Ms Avril Daly:

The most recent national plan for rare diseases recommended the establishment of a review committee with patients on it that would look at orphan therapies that failed the process at the drugs committee and that needed more information, where we could look, for example, at real world evidence and the reality of what it would mean to a person to get access to this therapy as opposed to not, and what the costs would be if one did not administer these therapies. Often, if someone waits a long time for these therapies to be administered because he or she is looking to alleviate cost, then this is a false economy because this patient is going through this odyssey of different types of what are perhaps often inappropriate interventions or ones that are no longer suitable for them because they are now immune to those therapies. There are many different complexities around this. I draw the attention of the Deputy in the context of again being practical about this to looking at where we can potentially work with our European partners to address an issue that is common to many countries. The eighth recommendation of the Rare 2030: Foresight in Rare Disease Policy study, states that we need to improve the three "As", availability, accessibility, and affordability, of rare disease treatments by attracting investment, fostering innovation and collaboration across countries. We are not going to solve this problem on our own and we need to work together. There are initiatives coming out of Europe and looking at this right now.
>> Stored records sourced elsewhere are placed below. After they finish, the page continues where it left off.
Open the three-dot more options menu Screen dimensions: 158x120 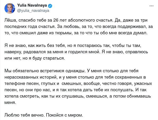(151, 6)
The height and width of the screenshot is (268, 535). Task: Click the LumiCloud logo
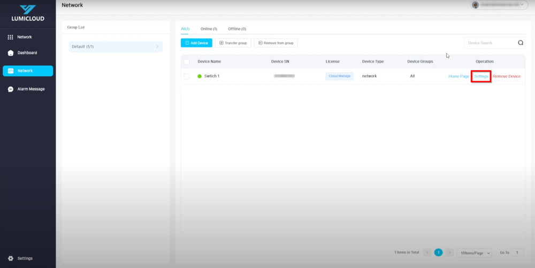(27, 13)
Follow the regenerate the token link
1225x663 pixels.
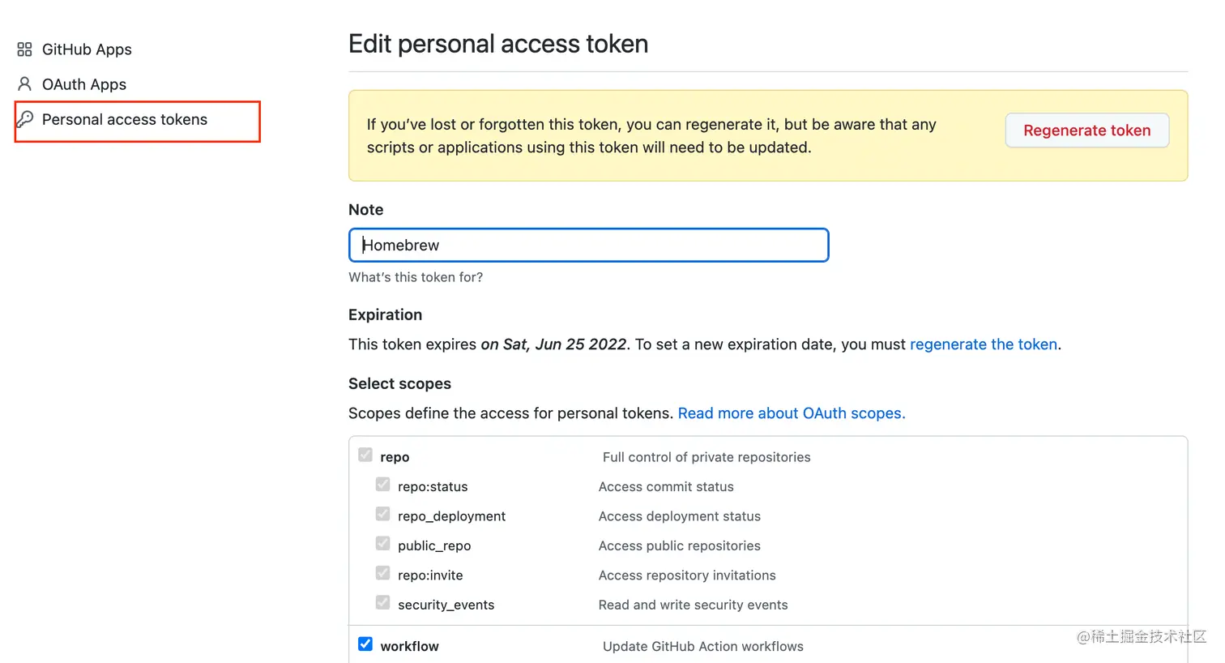pos(983,344)
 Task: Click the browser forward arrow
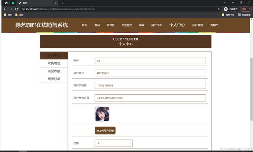tap(11, 9)

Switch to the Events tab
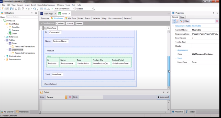click(x=88, y=18)

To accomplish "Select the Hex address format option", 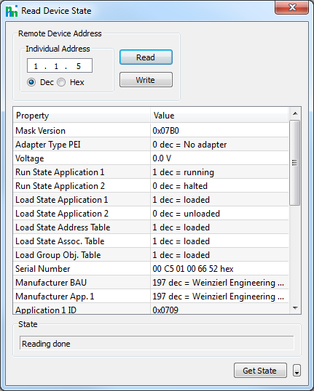I will tap(61, 82).
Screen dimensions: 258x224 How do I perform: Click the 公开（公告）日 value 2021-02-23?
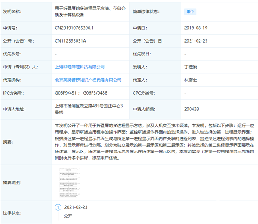pos(197,41)
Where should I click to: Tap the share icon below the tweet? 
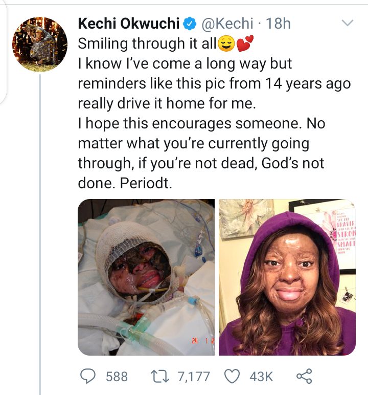(304, 377)
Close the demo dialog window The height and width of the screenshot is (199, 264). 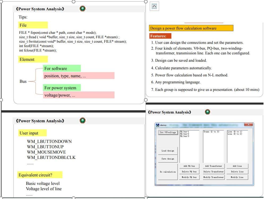click(x=248, y=124)
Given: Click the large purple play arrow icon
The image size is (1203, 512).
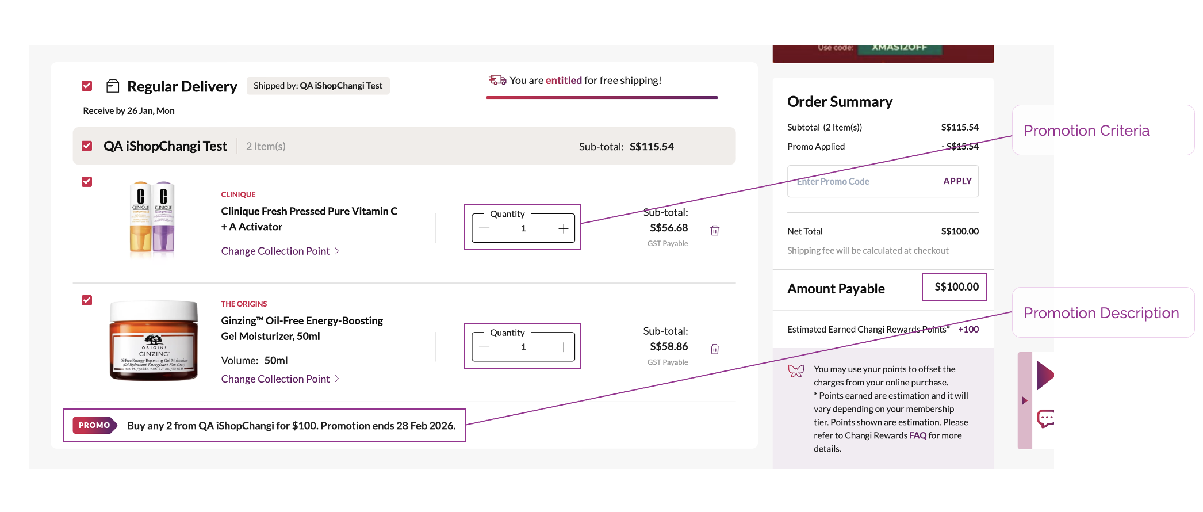Looking at the screenshot, I should [1044, 376].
Once a therapy is approved by the EMA for safety and efficacy, it comes to 70 different agencies across Europe, including our own, where we have to reassess based on health technology and value assessments . Perhaps there are ways that we can work together with our European partners, instead of having all of these individual processes, which are very different from each other, towards having a uniform process that could allow us to get better and cheaper access to these therapies. These are incentives that we need to be involved with as a small country and from which we could benefit. It is within those recommendations and it is something that the Government very much need to review, in the context of and going back to previous points about the national plan that was published in 2014. We have moved on and we need to review these with a new lens based upon where we are right now. We are in a State where we have curative therapies for children and for adults and we are missing out.